East Hampton is in a crisis in which young adults, year-round workers, and ordinary residents struggle to find adequate housing they can afford. But the most recent town board discussion about housing involved temporary, portable units intended for Montauk’s seasonal, resort work force. Taking the proposal seriously is an unfortunate case of skewed priorities.

The median price for a house in East Hampton Town was a near-record $1.1 million in the first quarter of this year — four times the national average. That figure is the highest on the East End, and far beyond the means of most wage earners here. At the same time year-round rentals are few and expensive — with the supply being further limited by the astonishing growth of Airbnb and other online vacation accommodation services. 

For many, the lack of housing here leaves few choices. Those with jobs can stay with family or friends, find a reasonably priced illegal rental, travel daily to East Hampton from points west with commutes of up to an hour and a half when traffic is bad — or leave the area.
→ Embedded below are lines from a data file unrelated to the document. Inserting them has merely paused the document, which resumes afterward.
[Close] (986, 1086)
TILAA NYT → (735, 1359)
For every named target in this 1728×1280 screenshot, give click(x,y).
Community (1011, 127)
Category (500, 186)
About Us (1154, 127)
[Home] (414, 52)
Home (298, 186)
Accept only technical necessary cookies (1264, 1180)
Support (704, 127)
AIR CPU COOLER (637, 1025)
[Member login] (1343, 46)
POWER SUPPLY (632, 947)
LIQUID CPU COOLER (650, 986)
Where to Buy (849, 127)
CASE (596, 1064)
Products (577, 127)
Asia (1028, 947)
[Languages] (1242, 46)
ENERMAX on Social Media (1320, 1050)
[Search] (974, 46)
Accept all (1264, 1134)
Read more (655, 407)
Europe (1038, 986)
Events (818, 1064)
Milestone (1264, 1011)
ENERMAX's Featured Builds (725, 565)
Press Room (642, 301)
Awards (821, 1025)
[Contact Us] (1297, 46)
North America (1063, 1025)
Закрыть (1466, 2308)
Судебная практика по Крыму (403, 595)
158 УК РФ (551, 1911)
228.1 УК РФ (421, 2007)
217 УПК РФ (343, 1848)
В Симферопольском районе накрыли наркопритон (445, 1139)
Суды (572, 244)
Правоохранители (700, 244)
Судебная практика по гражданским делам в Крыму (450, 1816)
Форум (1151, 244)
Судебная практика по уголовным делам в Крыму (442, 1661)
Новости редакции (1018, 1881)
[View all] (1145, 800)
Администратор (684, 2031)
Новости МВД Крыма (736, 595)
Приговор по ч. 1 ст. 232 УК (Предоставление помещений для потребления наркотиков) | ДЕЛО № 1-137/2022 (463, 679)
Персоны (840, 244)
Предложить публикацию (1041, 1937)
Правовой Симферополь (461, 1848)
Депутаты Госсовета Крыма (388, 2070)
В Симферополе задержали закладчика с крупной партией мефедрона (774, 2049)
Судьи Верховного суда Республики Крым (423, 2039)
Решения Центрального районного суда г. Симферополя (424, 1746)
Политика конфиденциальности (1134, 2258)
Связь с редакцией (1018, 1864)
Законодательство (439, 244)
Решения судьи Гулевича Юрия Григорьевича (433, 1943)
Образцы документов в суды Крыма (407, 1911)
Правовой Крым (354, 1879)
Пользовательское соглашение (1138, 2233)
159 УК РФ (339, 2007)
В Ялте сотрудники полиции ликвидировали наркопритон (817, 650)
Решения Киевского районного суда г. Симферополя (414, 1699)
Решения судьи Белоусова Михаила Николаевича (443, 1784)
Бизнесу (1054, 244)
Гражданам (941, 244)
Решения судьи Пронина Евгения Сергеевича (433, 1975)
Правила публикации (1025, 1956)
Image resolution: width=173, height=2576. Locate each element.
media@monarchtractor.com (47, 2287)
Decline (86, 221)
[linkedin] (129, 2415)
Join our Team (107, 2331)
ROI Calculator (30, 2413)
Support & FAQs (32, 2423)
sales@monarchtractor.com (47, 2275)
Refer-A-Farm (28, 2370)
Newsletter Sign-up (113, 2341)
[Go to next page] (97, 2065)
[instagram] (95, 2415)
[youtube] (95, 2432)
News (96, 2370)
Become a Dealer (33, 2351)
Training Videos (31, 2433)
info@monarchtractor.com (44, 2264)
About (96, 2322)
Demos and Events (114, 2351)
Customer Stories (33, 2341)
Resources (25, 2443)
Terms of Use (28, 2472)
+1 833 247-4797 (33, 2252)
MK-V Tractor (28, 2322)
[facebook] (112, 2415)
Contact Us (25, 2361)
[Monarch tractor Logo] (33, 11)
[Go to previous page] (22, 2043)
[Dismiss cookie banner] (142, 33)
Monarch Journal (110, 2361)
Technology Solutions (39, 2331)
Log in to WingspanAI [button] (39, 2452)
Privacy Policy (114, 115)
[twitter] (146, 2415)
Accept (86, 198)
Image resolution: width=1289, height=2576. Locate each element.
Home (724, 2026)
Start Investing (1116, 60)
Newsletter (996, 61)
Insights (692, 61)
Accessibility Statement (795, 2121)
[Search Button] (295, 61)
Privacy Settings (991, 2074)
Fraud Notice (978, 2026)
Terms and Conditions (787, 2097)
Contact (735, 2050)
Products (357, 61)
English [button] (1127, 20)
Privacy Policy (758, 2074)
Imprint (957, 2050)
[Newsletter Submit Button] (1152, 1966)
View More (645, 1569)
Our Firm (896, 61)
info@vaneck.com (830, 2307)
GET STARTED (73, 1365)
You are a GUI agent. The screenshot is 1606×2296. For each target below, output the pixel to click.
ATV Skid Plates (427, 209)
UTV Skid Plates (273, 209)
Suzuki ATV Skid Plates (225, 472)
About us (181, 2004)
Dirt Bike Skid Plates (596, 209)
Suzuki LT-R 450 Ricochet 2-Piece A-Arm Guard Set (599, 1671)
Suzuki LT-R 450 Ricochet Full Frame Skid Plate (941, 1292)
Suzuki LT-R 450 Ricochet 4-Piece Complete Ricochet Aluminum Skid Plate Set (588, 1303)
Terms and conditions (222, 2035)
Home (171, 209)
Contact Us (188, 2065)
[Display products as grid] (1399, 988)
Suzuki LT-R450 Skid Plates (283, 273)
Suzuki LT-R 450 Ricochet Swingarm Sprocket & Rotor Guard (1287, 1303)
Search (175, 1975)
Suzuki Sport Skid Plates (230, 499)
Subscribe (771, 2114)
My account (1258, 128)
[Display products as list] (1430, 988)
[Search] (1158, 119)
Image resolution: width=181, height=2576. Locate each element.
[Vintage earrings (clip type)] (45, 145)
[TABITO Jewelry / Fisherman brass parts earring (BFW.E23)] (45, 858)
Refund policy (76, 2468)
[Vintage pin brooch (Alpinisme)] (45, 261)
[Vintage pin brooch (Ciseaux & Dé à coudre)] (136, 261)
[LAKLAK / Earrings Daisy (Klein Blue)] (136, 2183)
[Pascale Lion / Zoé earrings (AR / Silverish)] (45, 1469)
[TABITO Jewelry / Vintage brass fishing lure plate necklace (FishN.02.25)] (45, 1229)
Telecommuting is an option for some, but it is simply not viable as a long-term strategy, especially for those in the construction and service industries. Ask anyone who runs a business with midlevel, technically skilled, or management vacancies how hiring is going, and you will get a very discouraging picture. 

It is disappointing that the town board would spend its time on portable housing for seasonal workers, as it did on July 11. An owner of a trendy Montauk restaurant, the Grey Lady, took the concept to the board. Besides running the restaurant, Ryan Chadwick has a start-up that would provide modular, self-contained units on wheels that could be hauled away at the end of the season. There is sharp irony here — the tiny houses would go away just like the restaurant’s profits, its payments to food suppliers, and the lion’s share of the money paid to summertime staff. 

What makes Mr. Chadwick’s idea more troubling is that it would do nothing about unsafe and overcrowded low-end housing in Montauk unless there were an equal commitment on the town’s part to crack down on workers’ share houses and rundown motels occupied by the seasonal labor force. 

If anything, the town board should make housing for East Hampton’s existing residents and their young-adult children a priority. Officials should focus on our year-round commercial sector before responding to seasonal businesses of dubious local economic importance — many of which have brought problems upon themselves by expanding to require staff beyond those available locally.  In this, the town is complicit by failing to enforce effective limits on seating, in particular on bar and outdoor guest capacity. 

Real and lasting answers to East Hampton’s housing crisis are needed. Pop-up portable units for transitory laborers should not be even a small part of the solution.